Why not name 67-year-old kidnapping victim?

Robert Caldwell, charged with federal counts of carjacking, using a firearm during a violent crime and being a felon in possession of a firearm.
Robert Caldwell, charged with federal counts of carjacking, using a firearm during a violent crime and being a felon in possession of a firearm.

A very fair question from a reader, about a scary story in the news recently. A 67-year-old south Kansas City man was allegedly kidnapped by armed assailants, forced to withdraw money from ATMs, and transported across the state until he escaped in St. Louis.

Please consider explaining why the Star is withholding the name of the abduction victim, particularly since the story has gone Page One (on Jan. 29). I'm not opposed to this at all and probably favor it. Normally, journalists want to get all the facts out there, but not in this case. Why?

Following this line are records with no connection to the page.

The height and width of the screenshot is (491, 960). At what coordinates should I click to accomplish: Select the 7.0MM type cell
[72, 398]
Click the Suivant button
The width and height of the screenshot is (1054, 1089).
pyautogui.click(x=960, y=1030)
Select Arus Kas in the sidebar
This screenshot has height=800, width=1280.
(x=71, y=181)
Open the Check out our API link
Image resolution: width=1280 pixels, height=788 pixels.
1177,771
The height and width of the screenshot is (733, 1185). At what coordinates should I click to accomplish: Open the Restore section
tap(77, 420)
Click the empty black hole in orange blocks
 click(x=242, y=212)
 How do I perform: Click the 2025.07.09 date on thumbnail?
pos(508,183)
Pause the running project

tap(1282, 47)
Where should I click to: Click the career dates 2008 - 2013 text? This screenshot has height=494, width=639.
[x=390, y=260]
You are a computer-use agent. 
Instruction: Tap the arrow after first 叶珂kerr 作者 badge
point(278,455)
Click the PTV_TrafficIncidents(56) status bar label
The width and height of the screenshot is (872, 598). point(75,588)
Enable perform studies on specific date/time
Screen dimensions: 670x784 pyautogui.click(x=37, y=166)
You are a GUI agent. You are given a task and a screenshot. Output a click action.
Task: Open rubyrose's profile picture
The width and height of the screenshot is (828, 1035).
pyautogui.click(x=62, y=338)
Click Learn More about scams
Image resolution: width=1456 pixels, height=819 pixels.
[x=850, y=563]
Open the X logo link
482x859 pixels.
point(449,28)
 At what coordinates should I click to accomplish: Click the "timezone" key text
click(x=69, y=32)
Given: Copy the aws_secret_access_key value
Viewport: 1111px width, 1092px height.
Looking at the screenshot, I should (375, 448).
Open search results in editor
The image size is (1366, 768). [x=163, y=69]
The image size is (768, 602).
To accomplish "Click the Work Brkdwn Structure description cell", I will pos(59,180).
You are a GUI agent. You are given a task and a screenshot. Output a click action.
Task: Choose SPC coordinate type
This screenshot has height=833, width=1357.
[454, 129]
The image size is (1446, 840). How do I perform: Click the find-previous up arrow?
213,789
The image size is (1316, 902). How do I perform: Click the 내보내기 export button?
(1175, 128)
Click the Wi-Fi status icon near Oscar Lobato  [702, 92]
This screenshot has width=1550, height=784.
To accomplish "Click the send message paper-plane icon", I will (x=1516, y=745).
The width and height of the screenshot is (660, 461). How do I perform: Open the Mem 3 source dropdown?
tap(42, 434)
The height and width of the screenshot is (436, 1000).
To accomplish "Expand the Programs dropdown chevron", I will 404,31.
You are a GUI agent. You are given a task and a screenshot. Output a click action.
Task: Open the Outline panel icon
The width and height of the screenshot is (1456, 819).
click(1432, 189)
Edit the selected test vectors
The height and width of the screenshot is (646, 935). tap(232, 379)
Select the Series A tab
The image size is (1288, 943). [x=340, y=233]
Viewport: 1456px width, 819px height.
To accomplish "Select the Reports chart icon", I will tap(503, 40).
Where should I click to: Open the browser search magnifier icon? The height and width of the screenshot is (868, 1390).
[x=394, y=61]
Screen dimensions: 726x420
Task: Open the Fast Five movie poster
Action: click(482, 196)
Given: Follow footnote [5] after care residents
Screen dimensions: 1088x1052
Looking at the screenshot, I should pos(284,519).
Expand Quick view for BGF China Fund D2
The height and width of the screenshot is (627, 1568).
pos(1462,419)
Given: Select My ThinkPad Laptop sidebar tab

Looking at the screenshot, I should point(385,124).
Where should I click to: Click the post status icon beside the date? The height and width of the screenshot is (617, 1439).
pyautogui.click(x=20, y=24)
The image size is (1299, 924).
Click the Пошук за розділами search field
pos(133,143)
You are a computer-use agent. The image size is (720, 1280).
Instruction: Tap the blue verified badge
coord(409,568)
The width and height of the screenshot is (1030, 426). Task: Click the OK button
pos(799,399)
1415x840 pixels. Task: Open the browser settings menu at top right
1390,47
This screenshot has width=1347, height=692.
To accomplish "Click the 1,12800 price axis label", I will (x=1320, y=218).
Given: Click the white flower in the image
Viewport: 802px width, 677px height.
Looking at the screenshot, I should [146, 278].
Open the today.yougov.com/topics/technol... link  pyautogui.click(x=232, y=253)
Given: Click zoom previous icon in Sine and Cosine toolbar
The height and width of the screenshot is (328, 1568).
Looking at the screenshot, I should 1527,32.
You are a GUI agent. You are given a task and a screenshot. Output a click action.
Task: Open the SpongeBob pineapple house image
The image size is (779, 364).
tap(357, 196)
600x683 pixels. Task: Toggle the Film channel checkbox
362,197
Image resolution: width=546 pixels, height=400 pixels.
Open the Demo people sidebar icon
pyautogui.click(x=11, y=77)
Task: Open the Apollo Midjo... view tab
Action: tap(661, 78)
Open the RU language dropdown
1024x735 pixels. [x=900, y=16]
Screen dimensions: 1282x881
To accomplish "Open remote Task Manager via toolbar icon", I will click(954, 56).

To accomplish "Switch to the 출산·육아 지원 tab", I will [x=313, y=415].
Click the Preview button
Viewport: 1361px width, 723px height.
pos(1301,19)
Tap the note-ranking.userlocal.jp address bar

The most basic reason is that the man is the victim of a violent crime, and a private citizen. Although his wife spoke to the media, the man himself has not yet come forth.

Also possibly the most important consideration, especially at the time of the Page A-1 story: One of the alleged assailants was still on the run. He’s since been captured.

Journalists virtually always know more about the subjects they’re covering than they eventually disclose. Some of those details are unimportant, obviously, but some of them are integral parts of the story. Yet there are many reasons why it’s ethically wrong to make an absolute statement that everything known should be disclosed.

That’s never more true than when dealing with the victim of a crime. These people are not responsible for the news they happen to be caught up in, and many have zero interest in coming forth and becoming public figures. Journalists have a special responsibility to keep victims from further harm or scrutiny. It serves no greater public good to disclose the name of a private person in these cases most of the time.